Dame Beryl Grey’s autobiography is both a personal memoir and the story of twentieth century English ballet told from the point of view of one of its leaders. It is fascinating to compare Peter Wright’s Wrights & Wrongs, which covers a similar ground, yet is utterly different; both writers have outlived most of their contemporaries, but Grey seems much the more discreet of the two.

Grey’s approach is chronological, starting with her birth into a happy and loving family, which instilled religious faith, a strong work ethic and respect for authority and British institutions (she is an unabashed royalist). Part One describes in detail her dancing life, as she quickly worked her way up through the ranks of the Sadler’s Wells company, becoming a principal of the Royal Ballet, before launching herself on an independent career, which included becoming the first Western ballerina to guest with the Bolshoi Ballet. Part Two covers her time as Director of Festival Ballet.

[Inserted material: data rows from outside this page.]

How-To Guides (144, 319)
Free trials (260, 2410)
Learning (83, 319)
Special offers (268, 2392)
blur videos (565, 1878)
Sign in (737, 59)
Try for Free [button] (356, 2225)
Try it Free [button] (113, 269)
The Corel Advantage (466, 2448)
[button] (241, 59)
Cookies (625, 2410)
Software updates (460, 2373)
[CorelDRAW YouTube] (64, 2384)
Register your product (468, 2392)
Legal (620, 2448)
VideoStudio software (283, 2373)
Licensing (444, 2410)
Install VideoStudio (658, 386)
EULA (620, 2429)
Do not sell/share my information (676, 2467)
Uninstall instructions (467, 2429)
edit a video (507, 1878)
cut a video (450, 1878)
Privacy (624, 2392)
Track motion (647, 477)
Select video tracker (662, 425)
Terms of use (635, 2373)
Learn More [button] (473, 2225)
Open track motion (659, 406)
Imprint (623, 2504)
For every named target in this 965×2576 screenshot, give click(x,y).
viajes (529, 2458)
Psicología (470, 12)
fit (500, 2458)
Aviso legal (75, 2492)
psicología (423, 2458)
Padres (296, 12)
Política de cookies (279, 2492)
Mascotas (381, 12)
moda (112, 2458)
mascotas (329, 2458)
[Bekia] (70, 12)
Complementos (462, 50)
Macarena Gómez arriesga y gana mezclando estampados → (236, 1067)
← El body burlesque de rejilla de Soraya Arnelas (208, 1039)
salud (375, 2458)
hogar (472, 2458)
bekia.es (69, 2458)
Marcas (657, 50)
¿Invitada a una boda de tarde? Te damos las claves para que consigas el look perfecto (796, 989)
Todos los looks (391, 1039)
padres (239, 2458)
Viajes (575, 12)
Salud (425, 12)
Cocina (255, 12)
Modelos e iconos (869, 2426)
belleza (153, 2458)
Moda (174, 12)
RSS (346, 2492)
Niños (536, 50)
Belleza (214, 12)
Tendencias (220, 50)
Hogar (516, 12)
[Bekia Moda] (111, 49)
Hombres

Grey draws heavily on her diaries (although she also acknowledges the assistance of archivist Jane Pritchard), which gives an immediacy to her account, the narrative unfolding just as she experienced it. And what experiences they were! They range from the terrible disappointment of missing the RAD scholarship audition because she had mumps, or completing a series of double pirouettes in a wartime theatre just as a bomb exploded, to avoiding a revolution in Guatamala by just one day and an earthquake in Mexico by only two hours.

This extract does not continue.